Stored data
━━━
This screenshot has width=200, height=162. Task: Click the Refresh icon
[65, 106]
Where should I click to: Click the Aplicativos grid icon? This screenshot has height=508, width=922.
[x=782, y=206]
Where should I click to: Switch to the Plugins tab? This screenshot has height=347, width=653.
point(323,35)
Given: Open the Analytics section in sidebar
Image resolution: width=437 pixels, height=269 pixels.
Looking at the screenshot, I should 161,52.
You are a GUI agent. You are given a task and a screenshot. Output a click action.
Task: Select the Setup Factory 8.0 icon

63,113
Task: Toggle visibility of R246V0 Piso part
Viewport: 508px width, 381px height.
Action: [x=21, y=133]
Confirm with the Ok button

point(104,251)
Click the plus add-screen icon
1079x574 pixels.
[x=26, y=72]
━━━
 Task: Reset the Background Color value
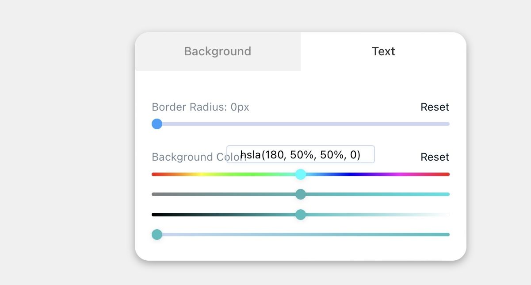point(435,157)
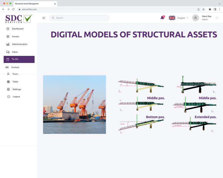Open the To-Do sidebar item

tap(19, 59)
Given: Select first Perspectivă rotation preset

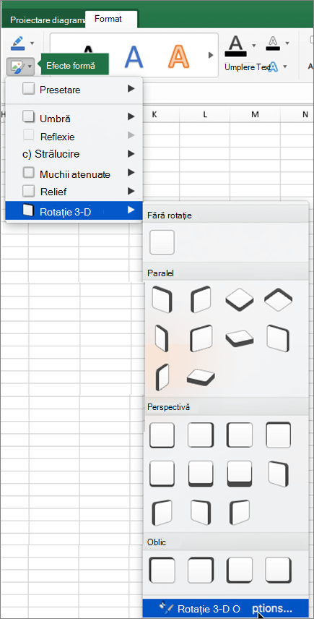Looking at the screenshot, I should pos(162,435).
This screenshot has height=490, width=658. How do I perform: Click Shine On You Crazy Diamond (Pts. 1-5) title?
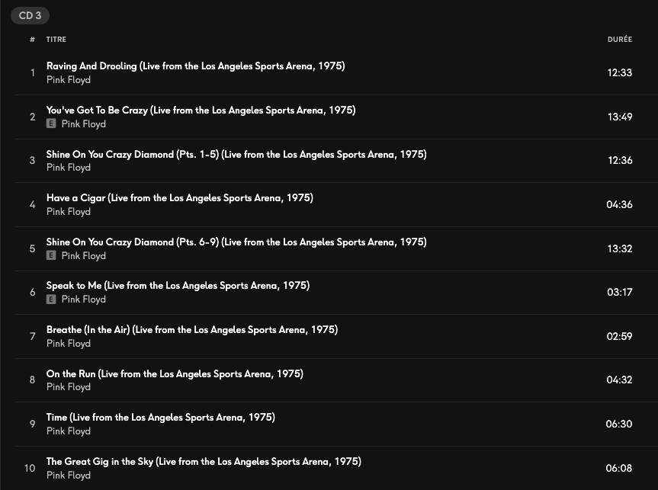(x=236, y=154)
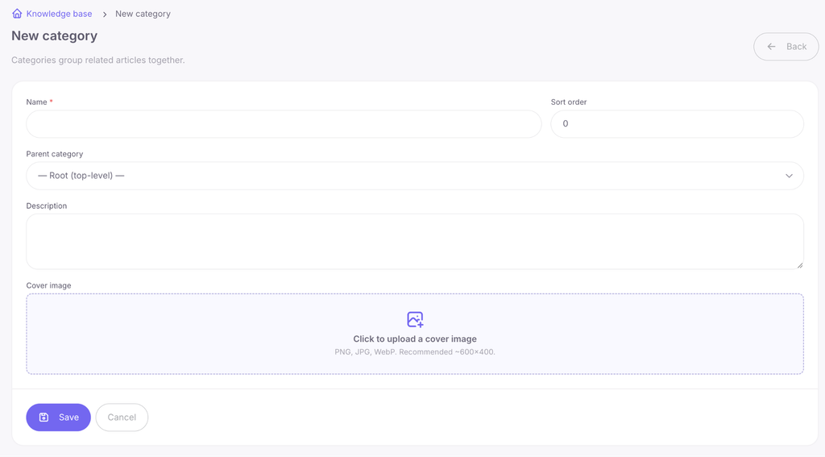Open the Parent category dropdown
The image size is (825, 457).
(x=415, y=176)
━━━
About this task: Would you print exactly, and only, the lines of the data above from the line with "This screenshot has width=200, height=162." through the line with "You are a GUI", inclusive?

Solution to this exercise:
This screenshot has width=200, height=162. Task: Click the Refresh icon
[65, 106]
Where should I click to: Click the Aplicativos grid icon? This screenshot has height=508, width=922.
[x=782, y=206]
Where should I click to: Switch to the Plugins tab? This screenshot has height=347, width=653.
point(323,35)
Given: Open the Analytics section in sidebar
Image resolution: width=437 pixels, height=269 pixels.
Looking at the screenshot, I should 161,52.
You are a GUI agent. You are given a task and a screenshot. Output a click action.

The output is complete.